Clay County staff and committee members reviewed an inventory of county-owned land on Wednesday and described plans to issue a request for proposals to establish long-term management for several larger properties.
The review, presented by Caleb Reisinger, the county’s real estate manager, showed “in total, the county is over 400 parcels,” with most small rights-of-way but several larger parcels suited to conservation or recreation, Reisinger said. He identified major holdings including a roughly 640-acre Veterans Park, a 259-acre Moccasin Slough parcel, a 251-acre regional sports complex, a 158-acre Outdoor Adventure Park and a roughly 487-acre Black Creek Park and Trail system.
The inventory matters because the county’s recently approved bond program directs officials to acquire and manage lands that protect water quality, conserve wildlife habitat and provide outdoor recreation. Committee members and staff said the map establishes what the county already owns and where management attention or new partnerships might be focused.
Reisinger said the county will seek outside partners for management work. “We’re working on getting a land conservation RFP out there where we would have a management program in place,” he said. He noted the RFP could include specialized elements such as a gopher tortoise management area or wetland mitigation areas.
County staff described how the holdings came into public ownership in different ways: some were purchased with county funds, some were acquired with state grant support and others were donated or conveyed with use stipulations. A staff member who oversees local parks said two properties — Camp Chowanwa Park and Moccasin Slough — were purchased with Florida Forever funds and have management plans. “Those were both purchased with the Florida Forever funds,” the staff member said, and added the county has joined the North Florida Land Trust and the St. Johns River Water Management District on at least one purchase.
Staff also noted a mix of ownership arrangements across parcels: some lands are owned outright by the county, others are subject to memoranda of understanding with land trusts or state districts, and some parcels include development or use restrictions tied to the original conveyance. At least one parcel, Veterans Park, carries Department of Defense restrictions that limit active development because of access constraints, staff said.
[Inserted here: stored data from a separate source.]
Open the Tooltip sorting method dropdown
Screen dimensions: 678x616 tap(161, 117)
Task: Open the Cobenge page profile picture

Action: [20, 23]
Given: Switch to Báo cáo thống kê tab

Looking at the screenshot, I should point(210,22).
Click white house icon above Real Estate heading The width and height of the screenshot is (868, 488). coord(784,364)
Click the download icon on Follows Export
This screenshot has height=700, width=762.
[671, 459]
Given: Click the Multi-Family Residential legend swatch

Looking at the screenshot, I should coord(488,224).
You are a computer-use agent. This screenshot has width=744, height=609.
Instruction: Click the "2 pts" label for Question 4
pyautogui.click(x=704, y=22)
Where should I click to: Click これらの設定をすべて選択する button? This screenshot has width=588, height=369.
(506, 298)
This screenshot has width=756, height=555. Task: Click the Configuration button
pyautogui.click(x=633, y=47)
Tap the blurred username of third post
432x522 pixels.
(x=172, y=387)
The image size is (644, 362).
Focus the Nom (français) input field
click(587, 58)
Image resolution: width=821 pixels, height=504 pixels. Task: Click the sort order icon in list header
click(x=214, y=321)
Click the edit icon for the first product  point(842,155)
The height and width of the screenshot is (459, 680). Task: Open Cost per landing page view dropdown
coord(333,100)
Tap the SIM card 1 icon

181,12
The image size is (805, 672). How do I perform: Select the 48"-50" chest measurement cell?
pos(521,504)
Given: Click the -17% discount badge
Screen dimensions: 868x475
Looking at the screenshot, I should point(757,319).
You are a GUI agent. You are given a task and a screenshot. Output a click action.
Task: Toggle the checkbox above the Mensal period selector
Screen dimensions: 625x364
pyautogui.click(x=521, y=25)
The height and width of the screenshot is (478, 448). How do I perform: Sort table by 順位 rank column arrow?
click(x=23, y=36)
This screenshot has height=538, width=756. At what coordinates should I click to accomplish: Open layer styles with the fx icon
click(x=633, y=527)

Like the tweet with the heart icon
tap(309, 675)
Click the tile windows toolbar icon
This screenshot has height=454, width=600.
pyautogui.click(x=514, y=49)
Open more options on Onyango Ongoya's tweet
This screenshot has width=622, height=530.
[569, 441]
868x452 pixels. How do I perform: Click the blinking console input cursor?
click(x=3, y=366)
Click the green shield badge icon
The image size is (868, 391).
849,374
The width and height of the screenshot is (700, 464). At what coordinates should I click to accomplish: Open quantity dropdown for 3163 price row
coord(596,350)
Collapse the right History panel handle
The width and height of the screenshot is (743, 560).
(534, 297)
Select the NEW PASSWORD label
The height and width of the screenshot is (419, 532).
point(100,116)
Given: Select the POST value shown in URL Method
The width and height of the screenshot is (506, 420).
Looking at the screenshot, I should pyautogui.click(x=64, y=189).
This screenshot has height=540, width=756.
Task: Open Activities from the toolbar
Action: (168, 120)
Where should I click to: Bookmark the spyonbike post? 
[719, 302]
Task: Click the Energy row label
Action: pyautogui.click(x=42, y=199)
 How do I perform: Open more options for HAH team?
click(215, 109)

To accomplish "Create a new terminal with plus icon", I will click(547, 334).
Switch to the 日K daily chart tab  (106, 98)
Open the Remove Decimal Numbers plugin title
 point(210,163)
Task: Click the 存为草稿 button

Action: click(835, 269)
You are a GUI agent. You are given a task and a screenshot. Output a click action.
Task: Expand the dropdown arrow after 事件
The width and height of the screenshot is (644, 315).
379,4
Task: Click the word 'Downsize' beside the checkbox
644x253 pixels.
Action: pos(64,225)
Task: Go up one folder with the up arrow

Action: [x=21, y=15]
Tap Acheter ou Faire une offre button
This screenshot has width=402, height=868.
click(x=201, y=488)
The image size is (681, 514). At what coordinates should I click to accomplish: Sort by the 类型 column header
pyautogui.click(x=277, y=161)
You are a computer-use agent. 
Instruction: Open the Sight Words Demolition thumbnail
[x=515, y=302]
Committee members asked whether properties should be ruled out of consideration because the county lacks capacity to develop them into highly manicured parks. Reisinger answered that nothing was being removed from consideration and that budget constraints would determine what could be funded in any given year: “I wouldn’t say take anything off the table,” he said.
Clarifying details provided during the presentation list acreage and general use for the largest parcels: Veterans Park (about 640 acres), Moccasin Slough (about 259 acres), Outdoor Adventure Park (about 158 acres), regional sports complex (about 251 acres), Black Creek Park and Trail (about 487 acres), Sleepy Hollow parcels (about 83 acres combined), Ronnie Van Sant Park (about 90 acres), Rosemary Hill Landfill (about 226 acres), Twin Lakes Park and an adjacent borrow pit (about 113 acres combined) and Boyd Park (about 25 acres).
Staff said an interactive map and a set of GIS layers — including soils, flood zones, historical resources and habitat indicators — will be made available to committee members and the public. They also said that management plans will be developed or reviewed as part of the forthcoming procurement process, and that the RFP and consultant work will be the mechanism to ramp up active management where needed.
Committee members and staff identified next steps: staff will finalize the RFP and expand outreach, create the interactive map with data layers, and bring sample parcels to the committee for a mock acquisition and prioritization exercise at an upcoming meeting. That exercise will include staff reports and site visits for properties that remain in the nomination pool.